**WHAT THIS TASK INVOLVES**
Pick every line out of the entries below that has the string "column", and copy it.
Top of EXERCISE DATA
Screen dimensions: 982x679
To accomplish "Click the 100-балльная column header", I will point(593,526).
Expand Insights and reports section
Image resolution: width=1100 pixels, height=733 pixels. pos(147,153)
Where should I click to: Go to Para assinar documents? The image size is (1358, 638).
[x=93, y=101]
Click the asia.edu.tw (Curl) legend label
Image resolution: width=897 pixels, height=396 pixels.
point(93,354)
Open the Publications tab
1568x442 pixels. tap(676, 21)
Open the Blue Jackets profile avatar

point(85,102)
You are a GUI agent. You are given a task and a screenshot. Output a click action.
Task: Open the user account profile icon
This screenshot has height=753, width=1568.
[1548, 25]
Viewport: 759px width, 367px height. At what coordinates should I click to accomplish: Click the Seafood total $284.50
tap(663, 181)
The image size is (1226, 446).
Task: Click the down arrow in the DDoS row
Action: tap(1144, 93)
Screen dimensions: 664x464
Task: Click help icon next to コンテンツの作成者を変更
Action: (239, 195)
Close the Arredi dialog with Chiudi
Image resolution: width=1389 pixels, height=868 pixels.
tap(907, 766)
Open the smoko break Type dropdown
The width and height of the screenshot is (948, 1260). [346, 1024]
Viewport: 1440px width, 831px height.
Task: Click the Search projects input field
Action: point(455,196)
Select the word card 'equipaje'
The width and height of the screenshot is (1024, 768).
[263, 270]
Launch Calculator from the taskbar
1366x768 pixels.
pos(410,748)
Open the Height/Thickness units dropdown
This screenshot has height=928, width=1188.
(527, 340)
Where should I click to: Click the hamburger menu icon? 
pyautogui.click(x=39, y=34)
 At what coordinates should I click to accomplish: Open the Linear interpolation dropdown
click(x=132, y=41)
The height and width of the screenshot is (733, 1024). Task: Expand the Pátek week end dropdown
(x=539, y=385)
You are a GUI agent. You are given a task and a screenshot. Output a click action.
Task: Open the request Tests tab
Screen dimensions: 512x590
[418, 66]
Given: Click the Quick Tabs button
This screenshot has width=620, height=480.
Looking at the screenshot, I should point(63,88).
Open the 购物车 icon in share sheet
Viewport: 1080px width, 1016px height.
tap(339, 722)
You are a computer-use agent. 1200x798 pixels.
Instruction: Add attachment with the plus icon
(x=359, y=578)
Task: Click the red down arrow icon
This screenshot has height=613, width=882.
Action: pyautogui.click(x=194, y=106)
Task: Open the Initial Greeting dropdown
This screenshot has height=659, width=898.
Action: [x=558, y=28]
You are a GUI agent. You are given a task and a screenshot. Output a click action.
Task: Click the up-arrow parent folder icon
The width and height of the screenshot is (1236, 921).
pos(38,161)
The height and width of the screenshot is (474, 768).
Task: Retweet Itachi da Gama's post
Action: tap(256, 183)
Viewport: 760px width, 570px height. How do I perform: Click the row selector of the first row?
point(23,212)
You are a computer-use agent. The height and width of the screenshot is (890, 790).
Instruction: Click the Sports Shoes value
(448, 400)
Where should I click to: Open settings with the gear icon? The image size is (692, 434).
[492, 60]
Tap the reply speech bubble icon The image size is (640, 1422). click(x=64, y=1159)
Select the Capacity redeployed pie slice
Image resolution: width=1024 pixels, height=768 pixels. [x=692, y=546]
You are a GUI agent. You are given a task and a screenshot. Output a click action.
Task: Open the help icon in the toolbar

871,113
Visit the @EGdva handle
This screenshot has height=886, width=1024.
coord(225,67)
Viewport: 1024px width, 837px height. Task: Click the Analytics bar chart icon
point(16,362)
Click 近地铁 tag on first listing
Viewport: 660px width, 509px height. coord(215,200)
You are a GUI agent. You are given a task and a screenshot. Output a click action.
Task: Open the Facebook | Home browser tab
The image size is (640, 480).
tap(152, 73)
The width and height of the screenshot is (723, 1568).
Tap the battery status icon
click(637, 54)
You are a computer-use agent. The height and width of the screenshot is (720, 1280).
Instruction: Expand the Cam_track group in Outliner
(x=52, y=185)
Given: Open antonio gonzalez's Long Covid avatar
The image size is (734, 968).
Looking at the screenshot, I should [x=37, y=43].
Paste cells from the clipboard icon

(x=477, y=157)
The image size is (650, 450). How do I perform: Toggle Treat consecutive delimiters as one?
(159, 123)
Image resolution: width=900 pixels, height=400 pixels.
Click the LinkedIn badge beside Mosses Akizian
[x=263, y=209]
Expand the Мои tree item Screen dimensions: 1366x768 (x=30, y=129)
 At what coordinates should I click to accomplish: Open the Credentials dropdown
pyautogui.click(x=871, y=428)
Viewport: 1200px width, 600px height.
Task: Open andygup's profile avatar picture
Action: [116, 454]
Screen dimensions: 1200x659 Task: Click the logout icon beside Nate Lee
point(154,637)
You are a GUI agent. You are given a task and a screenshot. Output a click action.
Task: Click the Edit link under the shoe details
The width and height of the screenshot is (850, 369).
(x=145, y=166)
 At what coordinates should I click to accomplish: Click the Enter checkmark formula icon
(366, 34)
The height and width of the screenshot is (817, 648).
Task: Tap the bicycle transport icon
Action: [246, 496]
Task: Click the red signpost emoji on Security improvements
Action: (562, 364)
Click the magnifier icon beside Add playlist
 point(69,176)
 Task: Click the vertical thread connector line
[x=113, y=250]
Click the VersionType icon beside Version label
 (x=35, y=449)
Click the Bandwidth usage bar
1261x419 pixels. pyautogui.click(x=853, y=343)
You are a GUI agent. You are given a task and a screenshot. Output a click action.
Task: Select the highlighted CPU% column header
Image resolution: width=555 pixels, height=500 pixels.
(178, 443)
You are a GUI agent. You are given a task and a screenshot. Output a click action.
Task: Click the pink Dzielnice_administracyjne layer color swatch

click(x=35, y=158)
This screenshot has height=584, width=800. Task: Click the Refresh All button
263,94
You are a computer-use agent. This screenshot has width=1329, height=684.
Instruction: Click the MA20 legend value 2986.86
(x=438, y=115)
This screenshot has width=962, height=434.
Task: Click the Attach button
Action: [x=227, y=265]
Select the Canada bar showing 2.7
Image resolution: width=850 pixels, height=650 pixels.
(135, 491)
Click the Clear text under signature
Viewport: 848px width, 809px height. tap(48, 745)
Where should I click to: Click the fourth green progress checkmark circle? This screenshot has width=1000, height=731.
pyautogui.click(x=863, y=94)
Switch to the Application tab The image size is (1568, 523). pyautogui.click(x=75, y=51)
Bottom of EXERCISE DATA
**ANSWER SPACE**
To accomplish "Click the 100-балльная column header", I will point(593,526).
Task: Select the highlighted CPU% column header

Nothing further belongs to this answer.